[Records from a dataset]
****************

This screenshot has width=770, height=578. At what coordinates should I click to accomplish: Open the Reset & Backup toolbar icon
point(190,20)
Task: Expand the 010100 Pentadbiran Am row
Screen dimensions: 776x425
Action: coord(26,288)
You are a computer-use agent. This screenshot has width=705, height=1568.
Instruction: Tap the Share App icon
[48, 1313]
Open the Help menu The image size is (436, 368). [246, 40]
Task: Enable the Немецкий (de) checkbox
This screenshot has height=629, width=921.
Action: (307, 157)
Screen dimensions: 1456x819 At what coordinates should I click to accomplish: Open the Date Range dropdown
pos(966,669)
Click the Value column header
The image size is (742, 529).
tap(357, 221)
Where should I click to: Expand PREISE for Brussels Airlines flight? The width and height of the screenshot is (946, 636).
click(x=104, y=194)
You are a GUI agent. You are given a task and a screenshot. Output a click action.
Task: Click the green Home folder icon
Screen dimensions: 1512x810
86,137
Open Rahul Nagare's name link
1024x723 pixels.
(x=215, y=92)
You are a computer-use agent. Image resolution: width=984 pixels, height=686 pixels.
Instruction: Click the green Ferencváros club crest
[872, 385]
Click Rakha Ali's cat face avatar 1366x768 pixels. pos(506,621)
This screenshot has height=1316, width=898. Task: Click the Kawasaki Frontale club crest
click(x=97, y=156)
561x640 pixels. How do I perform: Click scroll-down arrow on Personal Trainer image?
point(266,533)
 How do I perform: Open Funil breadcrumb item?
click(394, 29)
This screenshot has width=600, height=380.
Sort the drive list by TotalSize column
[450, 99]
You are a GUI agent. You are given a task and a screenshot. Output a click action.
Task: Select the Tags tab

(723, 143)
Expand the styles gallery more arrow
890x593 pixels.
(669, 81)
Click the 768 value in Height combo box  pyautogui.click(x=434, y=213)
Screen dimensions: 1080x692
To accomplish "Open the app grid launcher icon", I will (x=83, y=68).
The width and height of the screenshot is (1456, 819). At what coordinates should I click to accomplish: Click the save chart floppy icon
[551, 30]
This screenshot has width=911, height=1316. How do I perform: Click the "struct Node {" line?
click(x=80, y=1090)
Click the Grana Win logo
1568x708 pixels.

****************

* Given instruction: Can you write out every one of the lines above, word for word and with no changes?

* The result:
This screenshot has width=770, height=578. At what coordinates should I click to accomplish: Open the Reset & Backup toolbar icon
point(190,20)
Task: Expand the 010100 Pentadbiran Am row
Screen dimensions: 776x425
Action: coord(26,288)
You are a computer-use agent. This screenshot has width=705, height=1568.
Instruction: Tap the Share App icon
[48, 1313]
Open the Help menu The image size is (436, 368). [246, 40]
Task: Enable the Немецкий (de) checkbox
This screenshot has height=629, width=921.
Action: (307, 157)
Screen dimensions: 1456x819 At what coordinates should I click to accomplish: Open the Date Range dropdown
pos(966,669)
Click the Value column header
The image size is (742, 529).
tap(357, 221)
Where should I click to: Expand PREISE for Brussels Airlines flight? The width and height of the screenshot is (946, 636).
click(x=104, y=194)
You are a GUI agent. You are given a task and a screenshot. Output a click action.
Task: Click the green Home folder icon
Screen dimensions: 1512x810
86,137
Open Rahul Nagare's name link
1024x723 pixels.
(x=215, y=92)
You are a computer-use agent. Image resolution: width=984 pixels, height=686 pixels.
Instruction: Click the green Ferencváros club crest
[872, 385]
Click Rakha Ali's cat face avatar 1366x768 pixels. pos(506,621)
This screenshot has height=1316, width=898. Task: Click the Kawasaki Frontale club crest
click(x=97, y=156)
561x640 pixels. How do I perform: Click scroll-down arrow on Personal Trainer image?
point(266,533)
 How do I perform: Open Funil breadcrumb item?
click(394, 29)
This screenshot has width=600, height=380.
Sort the drive list by TotalSize column
[450, 99]
You are a GUI agent. You are given a task and a screenshot. Output a click action.
Task: Select the Tags tab

(723, 143)
Expand the styles gallery more arrow
890x593 pixels.
(669, 81)
Click the 768 value in Height combo box  pyautogui.click(x=434, y=213)
Screen dimensions: 1080x692
To accomplish "Open the app grid launcher icon", I will (x=83, y=68).
The width and height of the screenshot is (1456, 819). At what coordinates should I click to accomplish: Click the save chart floppy icon
[551, 30]
This screenshot has width=911, height=1316. How do I perform: Click the "struct Node {" line?
click(x=80, y=1090)
Click the Grana Win logo
1568x708 pixels.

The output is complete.